Here are 5 really simple healthy habits with really big pay-offs:
Eat one really healthy meal a day: Pick one, but pick just one. We’re doomed to fail if we try to eat healthy all the time, so pick a meal and change what you eat. If you’re used to scarfing down a muffin and coffee for breakfast, or worse, skipping breakfast altogether, plan ahead to set yourself up for success. Hard boil a dozen eggs over the weekend, and pick up a loaf of whole wheat bread and your favorite fruit. By not having to decide what you’re eating for breakfast every morning you’ve already won half the battle.
Take the scenic route: So much of our life -- too much! -- is spent sitting. Working all day at a desk job and commuting back and forth in our cars robs us of the natural movement we all need every day. Which means we need to create opportunities to walk and move. Going shopping? Park as far away as possible from the stores you’re hitting. Take the stairs instead of the elevator. Pick up the bus a few stops away rather than always going to the nearest one. Take a walk during your lunch break. Remember that it’s a lot more fun to walk to a friend’s house than it is to walk on a treadmill. You don’t have to go to a gym to work out.
The “is it water?” rule: If it’s not water, don’t drink it. Of course we make exceptions for morning coffee or tea, and the occasional glass of wine with dinner, but during the day it’s all water, all the time. Think water’s boring? Add some fresh fruit, cucumber or mint for a fun twist. Things like juice, soda and sports drinks are packed with sugar which, as far as our bodies are concerned, are empty calories. They don’t fill us up and they always let us down. Hard.

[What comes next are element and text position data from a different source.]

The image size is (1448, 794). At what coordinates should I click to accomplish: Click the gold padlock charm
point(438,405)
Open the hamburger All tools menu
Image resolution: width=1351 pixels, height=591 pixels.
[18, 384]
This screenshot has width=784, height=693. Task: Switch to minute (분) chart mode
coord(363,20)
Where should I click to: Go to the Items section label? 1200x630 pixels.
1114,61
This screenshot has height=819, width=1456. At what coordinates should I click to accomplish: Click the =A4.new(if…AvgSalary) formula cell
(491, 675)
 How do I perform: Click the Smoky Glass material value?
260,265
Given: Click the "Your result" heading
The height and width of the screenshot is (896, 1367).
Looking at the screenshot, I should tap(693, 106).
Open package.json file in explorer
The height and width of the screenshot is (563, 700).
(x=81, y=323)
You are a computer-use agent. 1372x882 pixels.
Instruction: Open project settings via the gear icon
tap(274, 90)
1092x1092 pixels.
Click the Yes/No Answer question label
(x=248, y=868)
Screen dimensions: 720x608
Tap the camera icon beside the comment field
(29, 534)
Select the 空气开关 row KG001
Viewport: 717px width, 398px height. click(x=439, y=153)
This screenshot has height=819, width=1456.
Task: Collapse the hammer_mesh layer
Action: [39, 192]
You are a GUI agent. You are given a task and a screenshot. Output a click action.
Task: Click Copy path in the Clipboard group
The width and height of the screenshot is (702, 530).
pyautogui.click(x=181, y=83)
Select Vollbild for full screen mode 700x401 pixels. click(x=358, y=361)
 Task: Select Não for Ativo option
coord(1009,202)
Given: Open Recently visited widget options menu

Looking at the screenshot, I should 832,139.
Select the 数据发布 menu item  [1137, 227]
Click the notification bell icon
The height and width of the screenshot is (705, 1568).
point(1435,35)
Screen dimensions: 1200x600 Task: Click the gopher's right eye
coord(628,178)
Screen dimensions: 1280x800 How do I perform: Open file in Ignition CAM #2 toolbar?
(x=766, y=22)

Stay connected: And by that we mean: with people, not your electronics. Research shows that having low social interaction is as bad for you as smoking 15 cigarettes per day and is twice as bad for your healthy as obesity. And you don’t need to be the life of the party to reap the benefits. Grabbing a cup of coffee with a friend or taking a walk with your family absolutely counts.
Wear sunscreen year-round: Forget the notion that sunscreen is reserved for being outside in the summer. It’s for every day. (Yes, even when it’s raining in Seattle.) Do you need to get all greased up in SPF 50 from head to toe? Certainly not. But even an inexpensive SPF 15 facial moisturizer applied every morning will go a long way towards not only protecting you from scary things like skin cancer, but also preventing lines and wrinkles, making you and your skin look younger.